The origins of globalisation

  • August 17, 2012
The origins of globalisation

Luke Fletcher speaks about his work for Jubilee Australia and his research into the underpinnings of the current global economic system.

Most development specialists focus on the 1970s and onwards when they talk about the origins of the current global situation, but Luke Fletcher [2010] believes it is vital to look at the decades before that to truly understand the origins of the current system.

He is doing his PhD in Politics and International Studies on the origins and history of globalisation and international development.

He did not originally intend to end up focusing on economic issues. Luke was expecting to work in human rights after finishing his undergraduate degree in history and philosophy at the University of Sydney.

He had been studying issues such as genocide and violence in Rwanda and was keen to get involved in civil society activism work, but the first job he got on graduating was in development at the NGO Jubilee Australia.

“It was not what I was expecting,” he says. However, he is still involved in the organisation seven years later and it has shaped his subsequent studies at Cambridge.

“I got more and more interested in development issues and economic justice,” he says. While working for the NGO he also completed a Masters at the University of California, Berkeley, on a Rotary Foundation Scholarship. “I felt if I wanted to do the work properly I needed to understand the issues more,” he says. “I needed the background in development and economics and the Masters gave me more confidence.”

As part of the scholarship, he did a summer internship with the Global Witness project. His masters focused on development and conflict, particularly in extractive industries like mining, and how resource rich countries are exploited for their resources. This dovetailed well with Global Witness’ work.

Robin Hood tax

Just as Luke was leaving Berkeley in late 2009, the Australian government started funding a big gas project in Papua New Guinea and a gold-mining project in the Solomon Islands. Jubilee Australia initiated a campaign to bring a Robin Hood tax – a tax on big financial transactions – to Australia. “It was a very exciting time,” says Luke.

“Our campaign has led to good reforms on export credit agencies and good media coverage. A quarter of Australia’s export credit finance goes towards supporting the extractive industries, mainly in the Asia Pacific region. The government does tend to support big business projects and the due diligence is sometimes lacking. Institutions can focus on the bottom line and don’t put a lot of resources into social environmental issues.”

He is still on the board of Jubilee Australia and is director of research which he does from Cambridge through conference calls and teleworking, but is not as involved as in the past due to the demands of his PhD.

He says his PhD is in many ways a continuation of his work at Berkeley since it looks back at the origins of the current financial system which has led to the current crisis and how the system allows bad decisions to be taken to save it. “My interest is in how the global finance system and institutions like the IMF was built and how it evolved,” he says.

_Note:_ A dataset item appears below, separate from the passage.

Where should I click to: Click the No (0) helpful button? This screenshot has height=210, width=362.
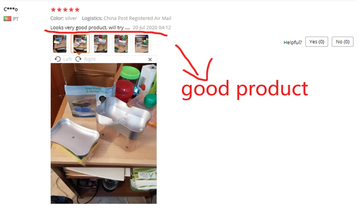point(343,42)
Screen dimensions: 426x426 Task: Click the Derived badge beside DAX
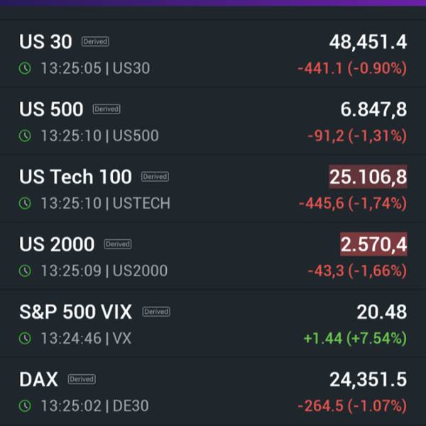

He believes the late forties until the early sixties is a critical era as it was when Europe and the US consolidated their power, the new institution of development loans were initiated and when the “Third World” became integrated into the financial system. This was in contrast to the Marshall Plan which relied mainly on grants which had no repayment element,.

However, he says development experts tend to mainly start from the 1970s onwards when a new development era, dominated more by market principles, became predominant. “Analysts often leave out how the system evolved to that point and what the seeds were for that, on the connection between development and the financial flow from north to south. I’m interested in tracking how the system operated whereas a lot of people are looking at why development policies fail. I want to find out why globalisation happened the way it did. It was not a fait accompli. Conscious decisions were taken.”

Luke, who is President of St Edmund’s College Common Room at the University of Cambridge, hopes to complete his PhD in 18 months and continue both his activism on policy issues and his academic work.